Count the lines in the rows below that contain the string "link" with matching case. Reply with only that number.

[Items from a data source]
§ §
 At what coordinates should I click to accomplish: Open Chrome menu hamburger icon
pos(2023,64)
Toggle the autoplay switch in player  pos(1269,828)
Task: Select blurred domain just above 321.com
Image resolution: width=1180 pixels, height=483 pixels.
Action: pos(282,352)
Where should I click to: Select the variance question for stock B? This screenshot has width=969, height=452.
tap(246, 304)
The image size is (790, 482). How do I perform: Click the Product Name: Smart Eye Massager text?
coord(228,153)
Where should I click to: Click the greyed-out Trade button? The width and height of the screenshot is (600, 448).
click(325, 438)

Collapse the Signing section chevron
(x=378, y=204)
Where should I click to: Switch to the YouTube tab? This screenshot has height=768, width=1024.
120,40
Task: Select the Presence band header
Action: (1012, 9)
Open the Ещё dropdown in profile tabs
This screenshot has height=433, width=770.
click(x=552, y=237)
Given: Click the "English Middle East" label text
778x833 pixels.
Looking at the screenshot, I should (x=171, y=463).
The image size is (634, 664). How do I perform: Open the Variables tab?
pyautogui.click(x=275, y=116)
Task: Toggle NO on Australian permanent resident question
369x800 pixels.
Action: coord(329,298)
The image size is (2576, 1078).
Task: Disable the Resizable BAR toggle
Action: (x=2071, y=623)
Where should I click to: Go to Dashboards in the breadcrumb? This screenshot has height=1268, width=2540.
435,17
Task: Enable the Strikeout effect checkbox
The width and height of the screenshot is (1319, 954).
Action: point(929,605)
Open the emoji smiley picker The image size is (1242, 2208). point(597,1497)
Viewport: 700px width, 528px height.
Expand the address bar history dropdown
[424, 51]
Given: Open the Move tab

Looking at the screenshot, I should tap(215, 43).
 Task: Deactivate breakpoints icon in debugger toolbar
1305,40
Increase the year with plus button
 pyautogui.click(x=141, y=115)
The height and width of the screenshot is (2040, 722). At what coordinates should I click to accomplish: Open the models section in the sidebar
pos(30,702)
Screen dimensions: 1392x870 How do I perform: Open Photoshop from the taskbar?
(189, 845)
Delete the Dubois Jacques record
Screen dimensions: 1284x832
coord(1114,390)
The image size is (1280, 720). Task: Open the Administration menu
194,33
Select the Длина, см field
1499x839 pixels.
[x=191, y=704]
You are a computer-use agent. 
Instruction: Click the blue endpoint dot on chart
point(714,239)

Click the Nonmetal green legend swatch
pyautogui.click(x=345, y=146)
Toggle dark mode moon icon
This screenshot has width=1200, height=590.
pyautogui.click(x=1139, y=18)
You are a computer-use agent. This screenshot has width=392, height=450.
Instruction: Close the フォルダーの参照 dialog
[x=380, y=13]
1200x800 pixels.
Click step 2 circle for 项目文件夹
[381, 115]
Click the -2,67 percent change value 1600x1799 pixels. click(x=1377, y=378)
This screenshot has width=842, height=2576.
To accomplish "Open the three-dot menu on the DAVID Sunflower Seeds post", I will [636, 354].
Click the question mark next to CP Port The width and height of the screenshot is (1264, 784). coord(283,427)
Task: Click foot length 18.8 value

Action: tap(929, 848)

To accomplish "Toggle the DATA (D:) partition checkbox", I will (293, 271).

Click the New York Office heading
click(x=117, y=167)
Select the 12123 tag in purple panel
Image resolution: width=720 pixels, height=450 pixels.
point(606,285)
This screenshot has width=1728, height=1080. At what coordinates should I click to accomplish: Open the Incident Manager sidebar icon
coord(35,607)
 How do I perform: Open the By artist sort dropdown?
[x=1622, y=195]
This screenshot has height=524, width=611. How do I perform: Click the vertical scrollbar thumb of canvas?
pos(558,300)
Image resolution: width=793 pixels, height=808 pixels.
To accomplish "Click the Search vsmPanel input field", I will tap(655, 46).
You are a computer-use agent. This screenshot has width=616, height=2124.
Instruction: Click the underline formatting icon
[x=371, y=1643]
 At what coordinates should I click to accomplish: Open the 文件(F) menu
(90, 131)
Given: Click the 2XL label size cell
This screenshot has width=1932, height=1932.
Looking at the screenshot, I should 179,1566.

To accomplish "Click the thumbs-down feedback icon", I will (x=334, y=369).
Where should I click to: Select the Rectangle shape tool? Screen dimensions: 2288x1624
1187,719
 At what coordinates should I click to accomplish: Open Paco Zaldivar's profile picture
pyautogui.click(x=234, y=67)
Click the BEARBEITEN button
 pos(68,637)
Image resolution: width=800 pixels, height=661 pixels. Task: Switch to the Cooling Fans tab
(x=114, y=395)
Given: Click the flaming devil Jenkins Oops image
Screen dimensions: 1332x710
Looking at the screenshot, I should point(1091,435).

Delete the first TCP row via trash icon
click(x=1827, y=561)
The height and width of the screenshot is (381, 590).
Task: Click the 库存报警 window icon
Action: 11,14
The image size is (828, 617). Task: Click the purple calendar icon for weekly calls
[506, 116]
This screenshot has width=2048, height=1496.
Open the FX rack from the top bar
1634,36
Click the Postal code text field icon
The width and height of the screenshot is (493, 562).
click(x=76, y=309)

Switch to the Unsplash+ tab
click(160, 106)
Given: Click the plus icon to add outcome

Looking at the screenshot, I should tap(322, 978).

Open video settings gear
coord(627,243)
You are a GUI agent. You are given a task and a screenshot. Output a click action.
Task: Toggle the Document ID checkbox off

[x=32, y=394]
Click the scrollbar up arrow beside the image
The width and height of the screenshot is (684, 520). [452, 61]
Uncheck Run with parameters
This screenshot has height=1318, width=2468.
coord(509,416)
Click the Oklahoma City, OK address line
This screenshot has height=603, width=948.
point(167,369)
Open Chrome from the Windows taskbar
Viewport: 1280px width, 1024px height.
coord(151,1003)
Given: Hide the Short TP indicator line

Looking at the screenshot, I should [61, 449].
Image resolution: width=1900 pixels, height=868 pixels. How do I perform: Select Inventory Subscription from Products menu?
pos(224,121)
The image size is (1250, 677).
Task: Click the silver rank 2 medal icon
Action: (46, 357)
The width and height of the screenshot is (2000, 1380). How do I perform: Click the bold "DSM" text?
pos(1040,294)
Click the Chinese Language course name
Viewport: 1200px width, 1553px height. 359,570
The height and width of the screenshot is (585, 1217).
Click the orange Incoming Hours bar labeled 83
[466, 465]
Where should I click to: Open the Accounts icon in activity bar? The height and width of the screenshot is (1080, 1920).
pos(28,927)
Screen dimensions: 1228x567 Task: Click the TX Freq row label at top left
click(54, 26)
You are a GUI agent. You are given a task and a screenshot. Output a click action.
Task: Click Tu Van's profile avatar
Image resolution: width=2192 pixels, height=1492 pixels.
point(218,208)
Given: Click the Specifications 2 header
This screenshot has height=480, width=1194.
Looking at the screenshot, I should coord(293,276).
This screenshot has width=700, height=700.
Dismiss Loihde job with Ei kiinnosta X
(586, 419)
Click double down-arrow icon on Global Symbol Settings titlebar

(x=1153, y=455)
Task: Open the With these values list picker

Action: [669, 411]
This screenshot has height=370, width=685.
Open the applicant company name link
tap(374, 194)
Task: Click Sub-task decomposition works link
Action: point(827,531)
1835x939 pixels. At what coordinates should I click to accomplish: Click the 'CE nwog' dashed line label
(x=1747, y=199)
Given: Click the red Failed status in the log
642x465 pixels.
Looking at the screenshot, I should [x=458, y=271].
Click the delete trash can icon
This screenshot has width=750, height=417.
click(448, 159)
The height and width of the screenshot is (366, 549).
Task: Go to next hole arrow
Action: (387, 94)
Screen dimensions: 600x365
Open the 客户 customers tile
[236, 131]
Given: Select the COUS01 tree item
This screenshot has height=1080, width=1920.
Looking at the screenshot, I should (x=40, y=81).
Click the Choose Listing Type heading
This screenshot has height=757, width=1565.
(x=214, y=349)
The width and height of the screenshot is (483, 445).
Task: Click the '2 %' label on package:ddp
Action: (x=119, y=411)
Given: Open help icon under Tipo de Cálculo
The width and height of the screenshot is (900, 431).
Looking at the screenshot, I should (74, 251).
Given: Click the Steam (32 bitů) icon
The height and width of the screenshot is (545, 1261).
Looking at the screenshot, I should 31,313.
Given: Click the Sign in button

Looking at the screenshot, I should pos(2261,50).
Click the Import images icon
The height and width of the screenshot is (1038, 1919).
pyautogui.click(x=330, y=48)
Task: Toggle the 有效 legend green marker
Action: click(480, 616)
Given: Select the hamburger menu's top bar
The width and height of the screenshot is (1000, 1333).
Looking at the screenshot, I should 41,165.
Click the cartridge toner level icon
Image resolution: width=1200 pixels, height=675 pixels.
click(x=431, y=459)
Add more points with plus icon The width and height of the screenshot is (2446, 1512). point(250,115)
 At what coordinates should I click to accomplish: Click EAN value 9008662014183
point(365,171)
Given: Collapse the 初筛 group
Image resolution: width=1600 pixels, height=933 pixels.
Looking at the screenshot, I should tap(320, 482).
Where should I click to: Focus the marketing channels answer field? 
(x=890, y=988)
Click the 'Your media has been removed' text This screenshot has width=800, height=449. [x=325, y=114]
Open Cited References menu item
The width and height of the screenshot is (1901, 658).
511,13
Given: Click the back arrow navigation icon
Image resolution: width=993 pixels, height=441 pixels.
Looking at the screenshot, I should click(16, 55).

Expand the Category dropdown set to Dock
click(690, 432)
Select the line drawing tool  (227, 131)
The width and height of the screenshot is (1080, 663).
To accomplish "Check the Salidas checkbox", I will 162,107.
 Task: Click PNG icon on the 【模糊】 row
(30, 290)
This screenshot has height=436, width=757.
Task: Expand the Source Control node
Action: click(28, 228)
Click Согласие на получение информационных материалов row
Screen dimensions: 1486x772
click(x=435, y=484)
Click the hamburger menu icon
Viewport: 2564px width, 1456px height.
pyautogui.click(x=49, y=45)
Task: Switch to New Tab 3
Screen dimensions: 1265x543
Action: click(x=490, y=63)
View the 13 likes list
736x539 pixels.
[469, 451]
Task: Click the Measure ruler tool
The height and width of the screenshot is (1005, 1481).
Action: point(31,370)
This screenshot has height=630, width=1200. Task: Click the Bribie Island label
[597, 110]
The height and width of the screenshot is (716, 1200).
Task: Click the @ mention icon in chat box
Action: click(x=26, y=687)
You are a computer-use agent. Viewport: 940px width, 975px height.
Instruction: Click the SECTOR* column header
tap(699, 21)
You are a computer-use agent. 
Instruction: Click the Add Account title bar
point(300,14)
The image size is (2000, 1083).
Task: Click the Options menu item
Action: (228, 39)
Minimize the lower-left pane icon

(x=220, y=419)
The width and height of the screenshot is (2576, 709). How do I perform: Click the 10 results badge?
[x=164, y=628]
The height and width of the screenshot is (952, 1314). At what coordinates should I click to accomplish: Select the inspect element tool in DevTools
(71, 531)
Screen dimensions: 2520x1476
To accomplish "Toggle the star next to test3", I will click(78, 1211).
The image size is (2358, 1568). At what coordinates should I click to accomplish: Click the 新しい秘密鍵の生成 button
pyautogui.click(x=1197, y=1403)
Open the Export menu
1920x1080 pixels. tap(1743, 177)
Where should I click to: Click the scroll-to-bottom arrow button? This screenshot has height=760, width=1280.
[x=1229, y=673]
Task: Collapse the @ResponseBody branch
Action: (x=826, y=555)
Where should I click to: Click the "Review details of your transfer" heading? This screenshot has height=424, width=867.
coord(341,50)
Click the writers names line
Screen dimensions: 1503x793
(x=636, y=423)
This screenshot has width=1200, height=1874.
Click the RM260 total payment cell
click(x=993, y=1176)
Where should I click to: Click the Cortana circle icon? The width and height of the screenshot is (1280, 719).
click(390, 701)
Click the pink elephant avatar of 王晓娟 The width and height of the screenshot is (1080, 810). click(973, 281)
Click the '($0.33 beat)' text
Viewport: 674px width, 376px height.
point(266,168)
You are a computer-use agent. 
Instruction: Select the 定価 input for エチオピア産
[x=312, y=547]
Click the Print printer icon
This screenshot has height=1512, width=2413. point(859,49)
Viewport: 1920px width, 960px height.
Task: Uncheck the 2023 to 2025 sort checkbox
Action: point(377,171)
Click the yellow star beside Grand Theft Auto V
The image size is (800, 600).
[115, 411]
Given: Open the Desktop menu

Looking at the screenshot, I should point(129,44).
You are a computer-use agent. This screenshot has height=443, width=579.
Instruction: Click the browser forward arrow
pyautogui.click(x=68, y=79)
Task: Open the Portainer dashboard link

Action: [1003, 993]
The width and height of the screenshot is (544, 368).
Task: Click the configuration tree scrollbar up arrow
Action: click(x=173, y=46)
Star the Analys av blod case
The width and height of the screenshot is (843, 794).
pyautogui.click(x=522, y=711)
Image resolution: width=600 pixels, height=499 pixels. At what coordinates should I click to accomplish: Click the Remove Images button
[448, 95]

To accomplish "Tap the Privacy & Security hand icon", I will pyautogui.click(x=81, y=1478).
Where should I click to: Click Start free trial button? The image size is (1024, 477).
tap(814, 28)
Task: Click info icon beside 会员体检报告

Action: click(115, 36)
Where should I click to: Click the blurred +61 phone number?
§ §
Answer below: 3